Tuesday, April 29, 2008

Because Hackers Don't Care... (Why Metrics Don't Work)

Lets start with some statistics:

99% of all workstations with up-to-date antivirus
Antivirus blocks over 99% of all malware.

That is amazing! That is great stuff to show the IT Director, CIO, CSO, mom and to put on the wall. But, yet, a company I know (not the one I work for) still managed to get a virus which brought about some painful downtime.

The virus was one of the 1% that the antivirus doesn't block and it spread through the organisation like wildfire. Essentially the saving grace was that it infected a small part of the network, brought that down and didn't spread from there. Luck. It was also non-destructive other than network downtime. Luck.

The metrics lied.

You could say that there was residual risk but it really looks quite small. What is 1% between friends? But that 1% is precisely what any hacker (or virus writer etc) worth his salt is targeting.

So, where to from here?

I won't throw the baby out with the bathwater. 99% of PCs with antivirus is certainly safer than 50% or 0%. 99% of PCs fully patched is safer then 70% or even 100% of PCs almost fully patched. But 99% of PCs with antivirus is not a guarantee that no virus will find its way to destroying your network. It is important that your boss(es) know this and more important is that you know this.

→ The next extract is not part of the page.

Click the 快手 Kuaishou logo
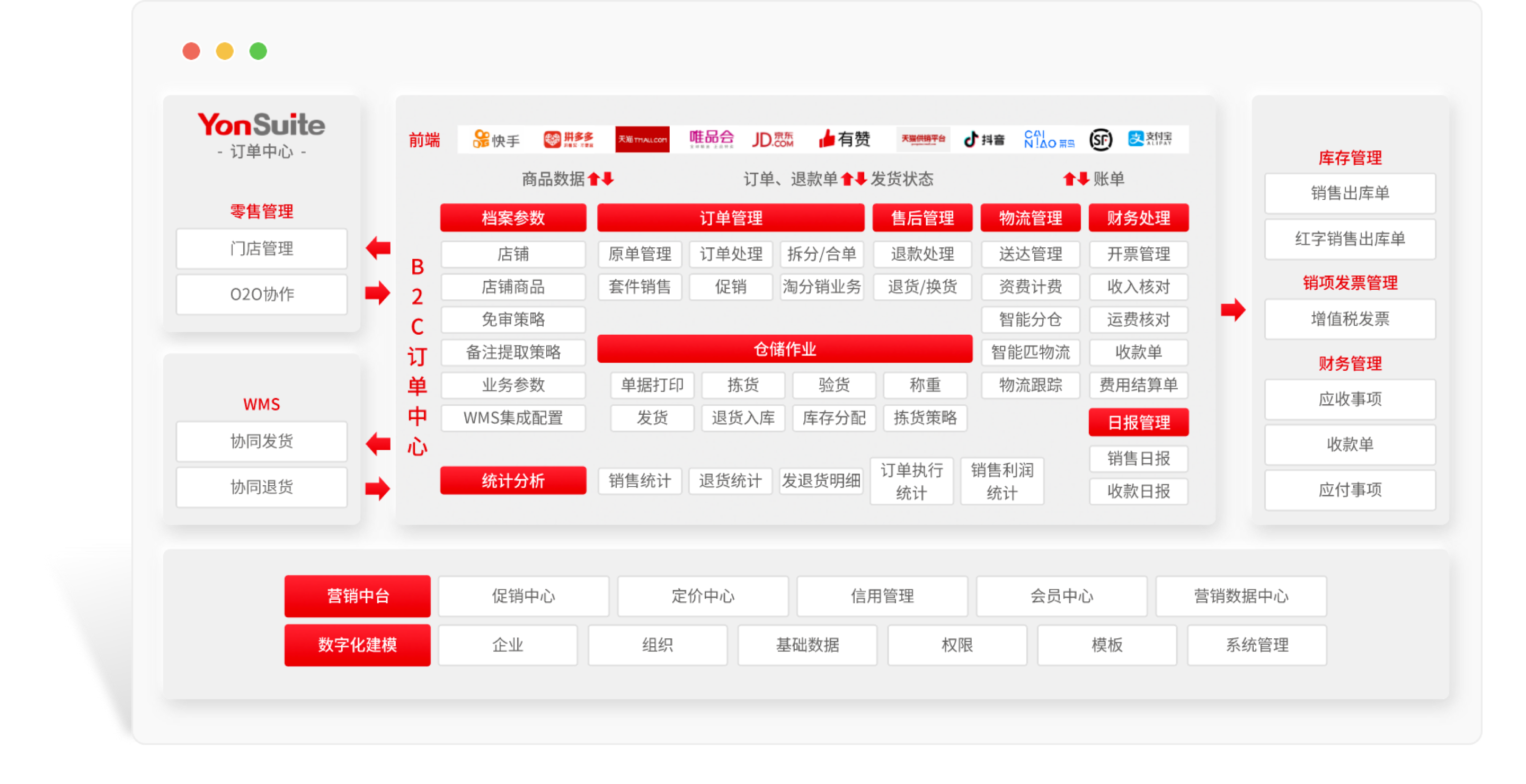Screen dimensions: 1526x784 pos(495,139)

And have plans in place when the 1% risk becomes reality.

5 comments:

alex said...

Metrics don't lie, they're just interpreted badly.

Richard Catto said...

I have had this happen to me once before. I got a virus even though I have up to date anti-virus software installed on my PC.

I caught the virus via a web page with malware on it.

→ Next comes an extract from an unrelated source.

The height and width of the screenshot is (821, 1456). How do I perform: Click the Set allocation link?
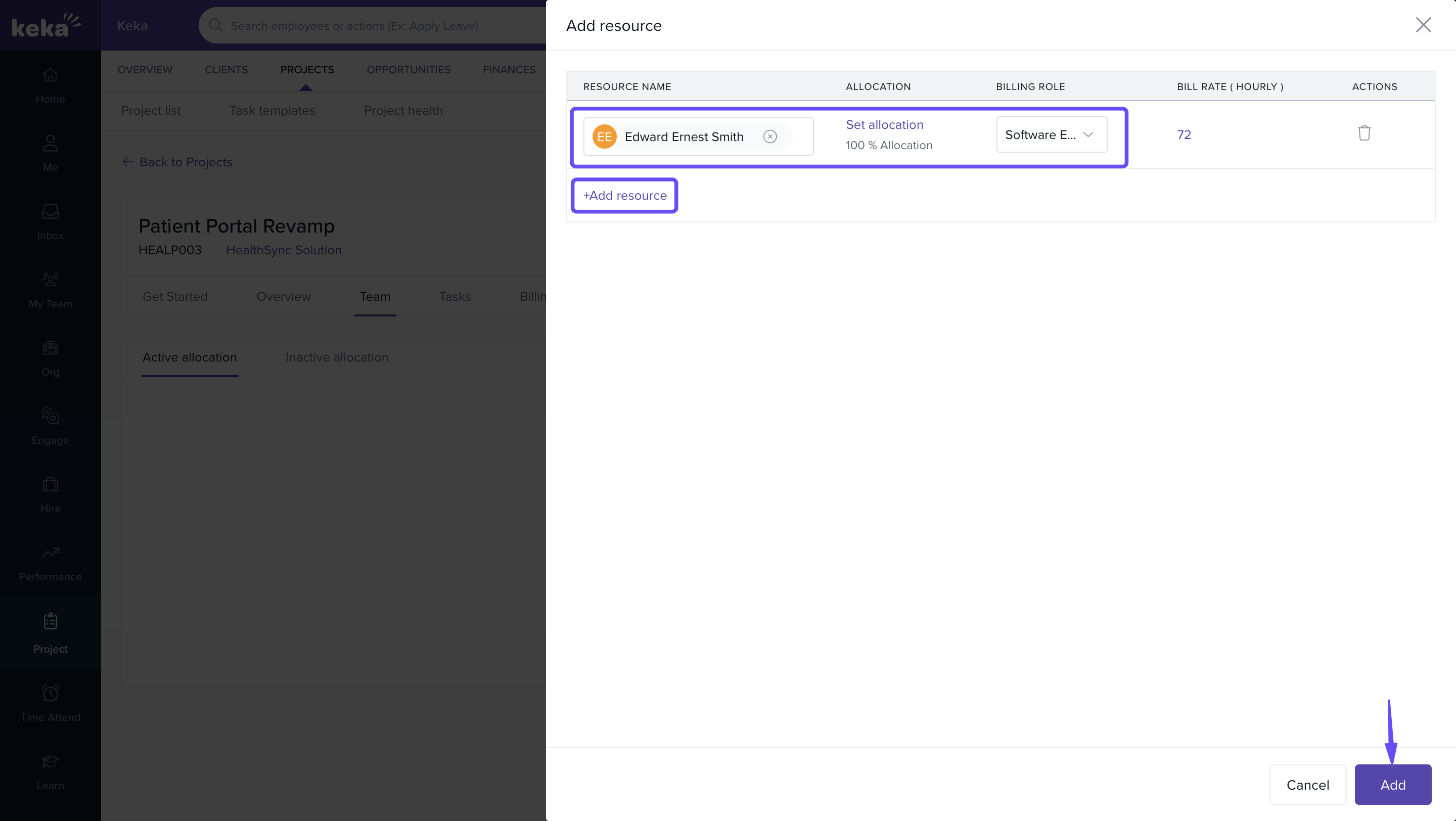884,125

I had to discover how to rid my machine of the virus manually. I found instructions online, but it took a while before I managed that feat.

The virus blocked my access to certain known anti-virus web sites.

Security Catalyst (Michael) said...

I look at this differently. To me, metrics are useful when the context is understood in a way that allows a story to be told.

In this case, the metrics seem to be flawed - but I would argue the wrong things are being measured. Stated differently, the challenge is knowing what to measure and how to find it.

Allen Baranov, CISSP said...

This is just a simple example and I'm sure a lot of InfoSec departments measure % machines with up to date virus signatures.

The fact is that 90% is better than 80% but 99% is not nearly as good as 100%.

Anonymous said...

The metrics are not lying, just the understanding of the quantitative methods used to determine them is lacking.

The methods and means of deteriming valid metrics are perception based and are not scientific.

There are many risk methodologies that are valid and which have been deployed in finance and operational engineering for decades.

Come on, even marketing is jumping on the use of analytics and we in IT are being left behind.